# [SOLVED] How to remove MAS_View software



## paulhurm (May 25, 2014)

I installed "MAS_View" software to evaluate it. It is software for logging a DMM.

I now want to remove it but it does not show up in Add/Remove. I can't find a web site for it so I don't know where I even got it in the first place. The "About" information doesn't help either, no web site or company name given that I can track down.

The "About" splash screen calls it "MAS-VIEW for Windows" at the top and "MAS_VIEW at the bottom so they weren't consistent on the name! It is marked as Version 1.1, copyright 2000.

Anyone have a thought on how to get rid of it from XP?

TIA!

Paul


----------



## joeten (Dec 4, 2008)

*Re: How to remove MAS_View software*

Revo uninstaller the free version usually does ok Download Revo Uninstaller Freeware - Free and Full Download - Uninstall software, remove programs, solve uninstall problems


----------



## paulhurm (May 25, 2014)

*Re: How to remove MAS_View software*

Well, unfortunately that does not work either.

Revo displays a list of programs but the MAS_View software is not included in its list just like it is not included in add/remove.

BUT - as I got to looking around a bit more I went into Program Files and looked at the MAS folder. The only EXE file there directly opens the program rather that an installer. I now suspect that this was one of those older programs that you unzipped, put in a folder and ran directly from the folder. I may (?) have manually added a shortcut to my Progrms Menu at some point rather than some installer doing it.

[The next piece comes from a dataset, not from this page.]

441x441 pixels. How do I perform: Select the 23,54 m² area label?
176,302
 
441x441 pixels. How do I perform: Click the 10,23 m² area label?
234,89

I will probably wait a day or so (in no hurry just cleaning up) to see if some other info is presented here, otherwise I may just delete the MAS folder and leave it at that.

Thanks for the suggestion!

Paul


----------



## joeten (Dec 4, 2008)

*Re: How to remove MAS_View software*

Try hunter mode Revo Uninstaller Will Hunt Down Your Bloatware


----------



## paulhurm (May 25, 2014)

*Re: How to remove MAS_View software*

The hunter mode gave me a message "No Installation Package Found". 

This would seem to reinforce my thinking that it was one of the older "unzip and add the files to a folder" and run from there installations.

I am getting pretty comfortable with the idea of just deleting the menu shortcut and the folder and going from there.

I found nothing in the registry that would indicate that this program was even added there.

Thanks again for the help.

Paul


----------



## joeten (Dec 4, 2008)

*Re: How to remove MAS_View software*

That is what I thought might be the case I would delete as you suggested.


----------



## paulhurm (May 25, 2014)

*Re: How to remove MAS_View software*

Thanks again for your thoughts.

For possible future reference, the "solution" is that I just manually deleted the folder as previously discussed.

Personally, I would mark this thread as now closed and solved!


----------



## joeten (Dec 4, 2008)

*Re: How to remove MAS_View software*

You can mark it solved using the thread tools near the top of the page


----------